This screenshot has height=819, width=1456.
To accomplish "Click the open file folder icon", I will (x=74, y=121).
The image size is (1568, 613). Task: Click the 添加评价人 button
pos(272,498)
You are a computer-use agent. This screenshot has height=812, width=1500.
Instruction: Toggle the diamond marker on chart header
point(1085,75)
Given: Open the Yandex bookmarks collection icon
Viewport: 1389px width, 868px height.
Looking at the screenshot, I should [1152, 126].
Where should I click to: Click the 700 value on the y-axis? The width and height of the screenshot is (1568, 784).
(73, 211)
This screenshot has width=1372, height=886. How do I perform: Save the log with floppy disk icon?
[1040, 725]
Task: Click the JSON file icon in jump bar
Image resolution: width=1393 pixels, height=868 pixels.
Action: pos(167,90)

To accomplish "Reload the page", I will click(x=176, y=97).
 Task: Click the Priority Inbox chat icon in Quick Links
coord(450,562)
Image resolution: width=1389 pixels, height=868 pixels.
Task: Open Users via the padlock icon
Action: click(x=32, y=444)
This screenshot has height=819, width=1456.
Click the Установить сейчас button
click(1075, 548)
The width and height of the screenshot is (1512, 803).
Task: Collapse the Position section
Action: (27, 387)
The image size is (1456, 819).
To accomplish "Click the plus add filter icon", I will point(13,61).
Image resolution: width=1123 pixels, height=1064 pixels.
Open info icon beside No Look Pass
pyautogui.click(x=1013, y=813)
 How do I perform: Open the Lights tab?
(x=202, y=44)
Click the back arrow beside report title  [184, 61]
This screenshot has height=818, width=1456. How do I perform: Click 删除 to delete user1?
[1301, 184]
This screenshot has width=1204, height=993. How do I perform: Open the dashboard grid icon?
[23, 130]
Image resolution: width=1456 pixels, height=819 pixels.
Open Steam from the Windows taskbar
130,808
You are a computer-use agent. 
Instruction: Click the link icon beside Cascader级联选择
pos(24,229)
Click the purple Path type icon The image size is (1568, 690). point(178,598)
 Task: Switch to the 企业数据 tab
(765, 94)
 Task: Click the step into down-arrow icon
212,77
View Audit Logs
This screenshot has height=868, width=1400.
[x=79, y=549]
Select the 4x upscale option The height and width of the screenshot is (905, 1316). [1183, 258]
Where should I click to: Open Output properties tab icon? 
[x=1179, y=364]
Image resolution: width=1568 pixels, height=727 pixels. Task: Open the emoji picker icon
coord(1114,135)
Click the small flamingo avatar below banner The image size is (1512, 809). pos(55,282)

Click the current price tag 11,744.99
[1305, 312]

• • • • •

WHAT IS BEING ASKED:
Print exactly the lines above from the one with "Open info icon beside No Look Pass" to the one with "View Audit Logs", including both.

COMPLETED EXERCISE:
Open info icon beside No Look Pass
pyautogui.click(x=1013, y=813)
 How do I perform: Open the Lights tab?
(x=202, y=44)
Click the back arrow beside report title  [184, 61]
This screenshot has height=818, width=1456. How do I perform: Click 删除 to delete user1?
[1301, 184]
This screenshot has width=1204, height=993. How do I perform: Open the dashboard grid icon?
[23, 130]
Image resolution: width=1456 pixels, height=819 pixels.
Open Steam from the Windows taskbar
130,808
You are a computer-use agent. 
Instruction: Click the link icon beside Cascader级联选择
pos(24,229)
Click the purple Path type icon The image size is (1568, 690). point(178,598)
 Task: Switch to the 企业数据 tab
(765, 94)
 Task: Click the step into down-arrow icon
212,77
View Audit Logs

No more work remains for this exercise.